Work instructions => Your output should consist solely of the lines from the one holding "Instruction: Turn off the SSL switch" to the end of the records below, inclusive, reproduced exactly and free of pictures.

Stored items
*** Block opens ***

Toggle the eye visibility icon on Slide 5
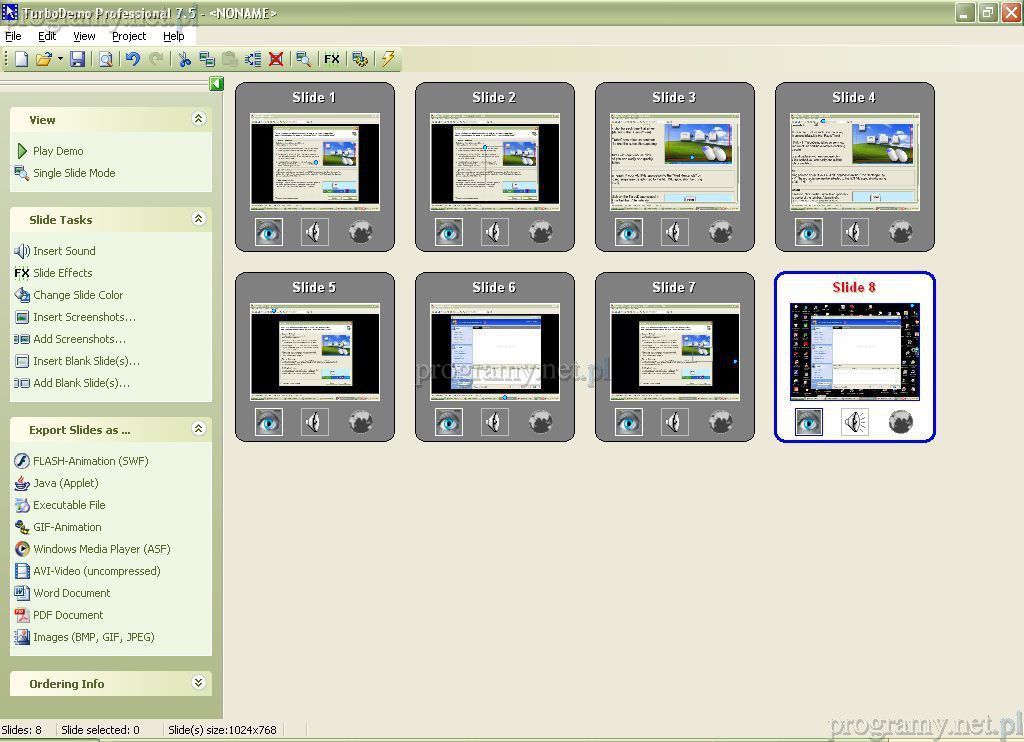Viewport: 1024px width, 742px height. click(x=269, y=422)
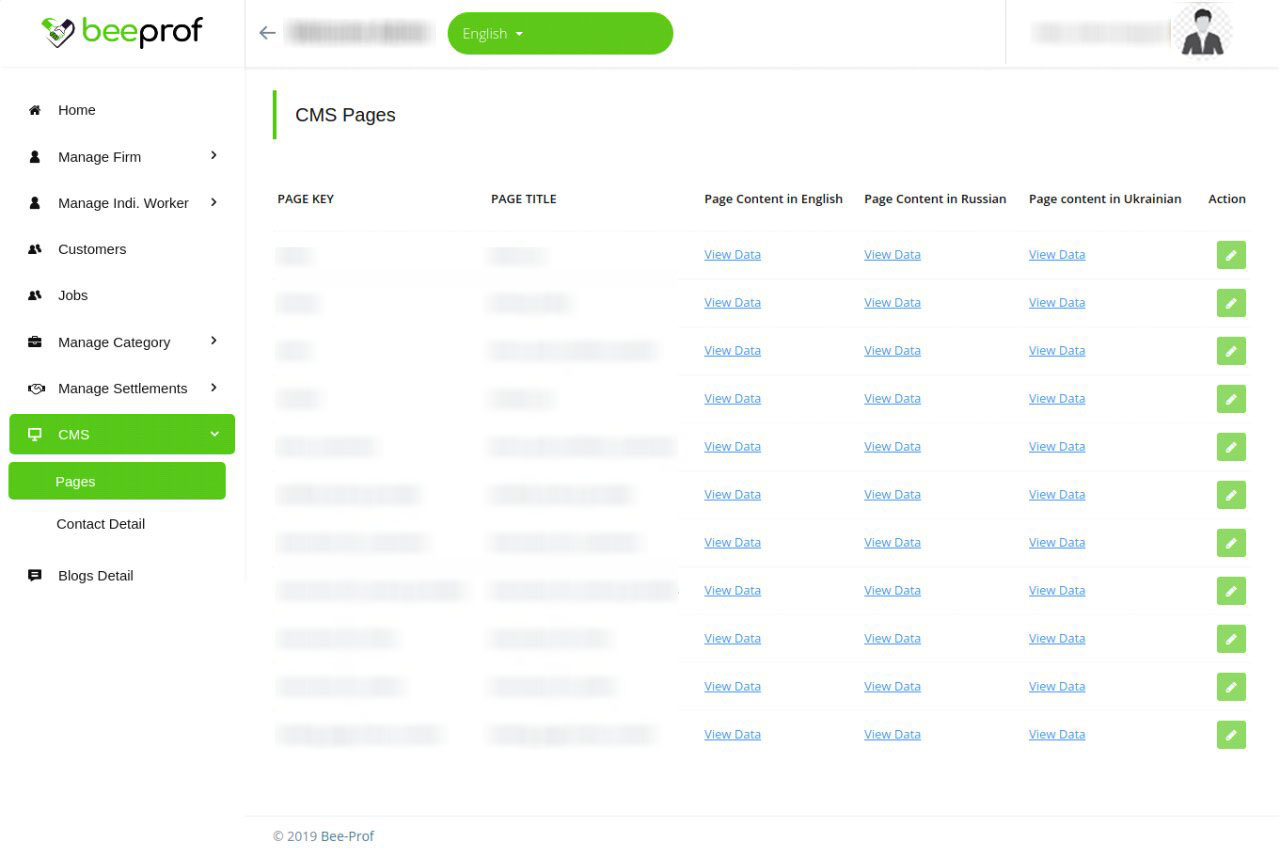Click the Blogs Detail chat icon

(35, 576)
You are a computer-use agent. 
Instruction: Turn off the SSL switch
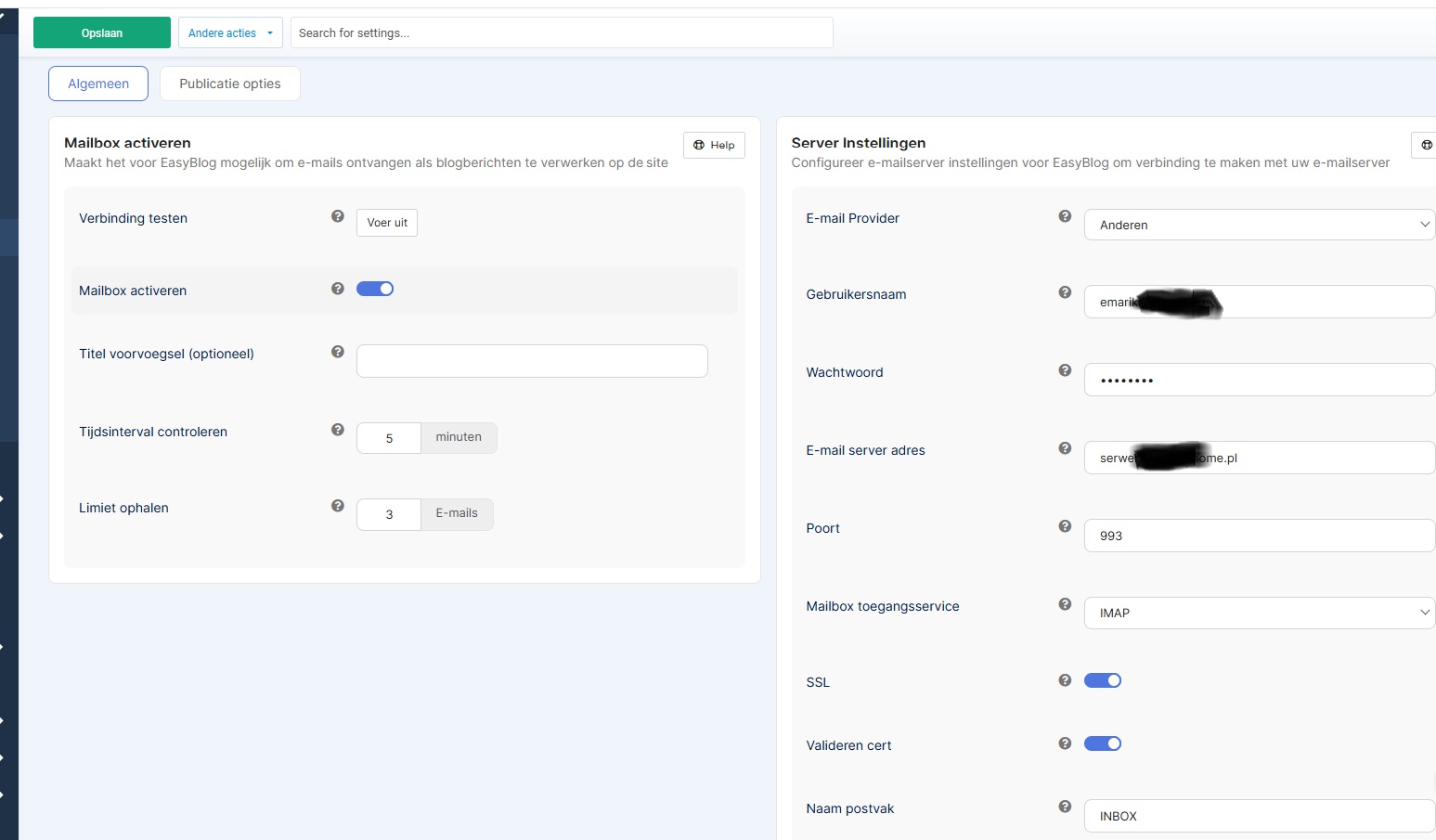[x=1103, y=680]
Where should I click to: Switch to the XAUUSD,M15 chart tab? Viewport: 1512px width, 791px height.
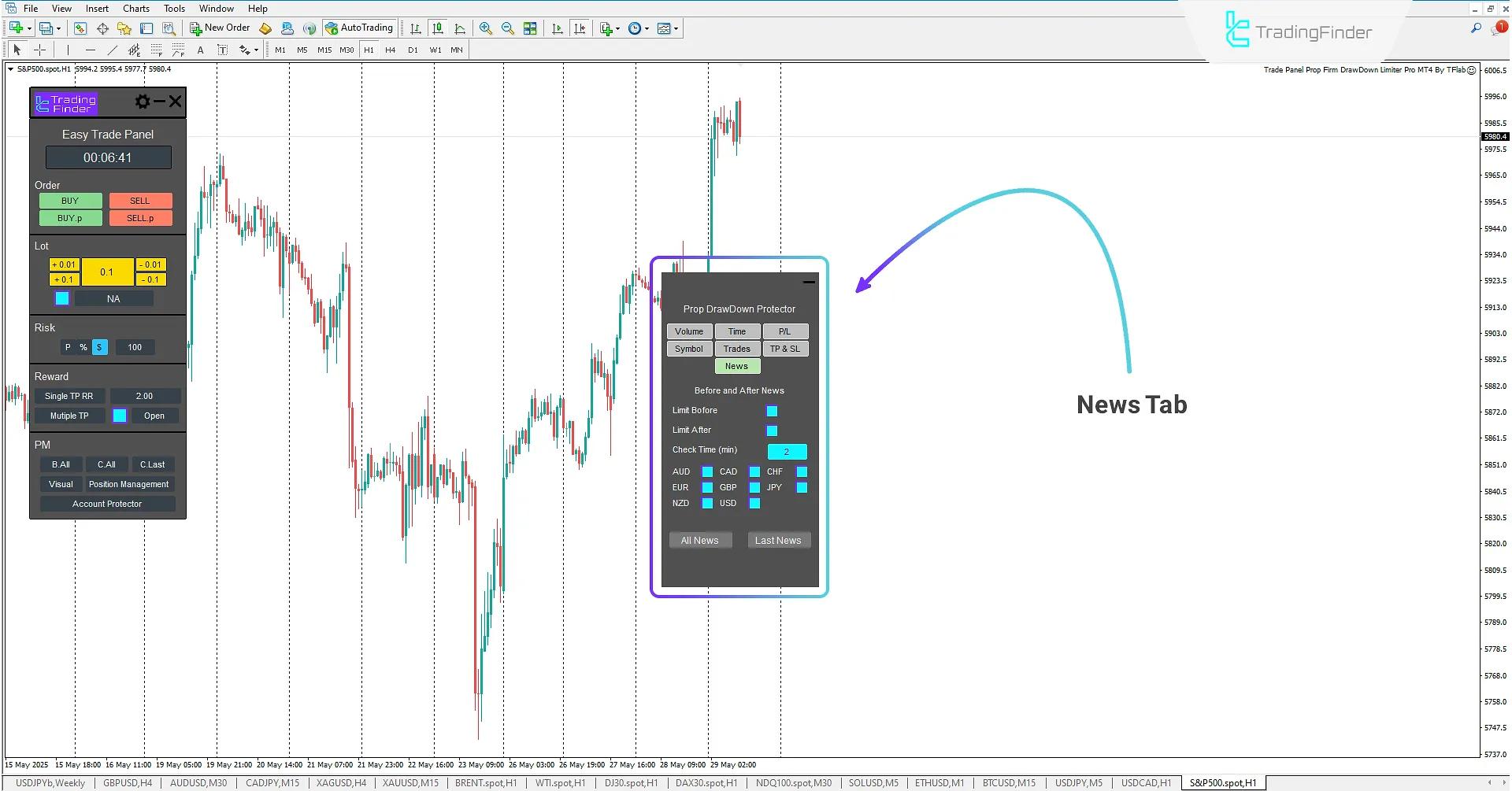tap(410, 783)
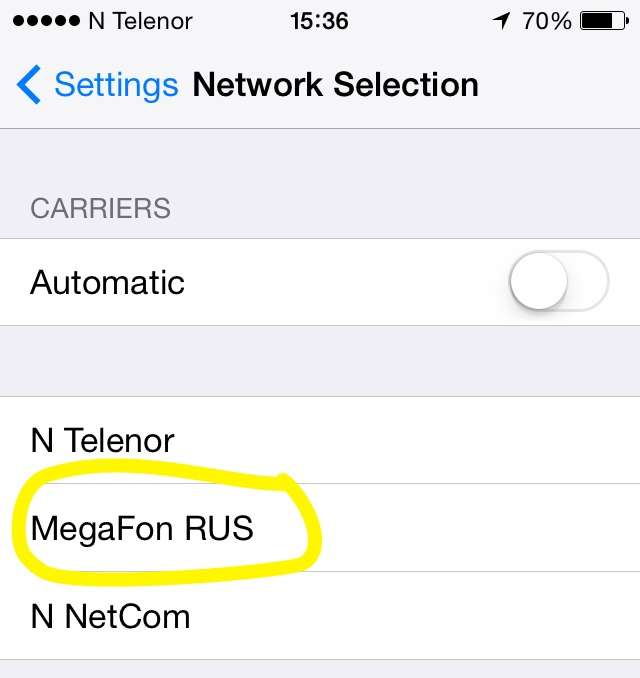Tap the battery icon in status bar
Image resolution: width=640 pixels, height=678 pixels.
click(x=604, y=21)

*** Block closes ***

Task response =>
Instruction: Turn off the SSL switch
[x=1103, y=680]
Where should I click to: Switch to the XAUUSD,M15 chart tab? Viewport: 1512px width, 791px height.
tap(410, 783)
Tap the battery icon in status bar
Image resolution: width=640 pixels, height=678 pixels.
click(x=604, y=21)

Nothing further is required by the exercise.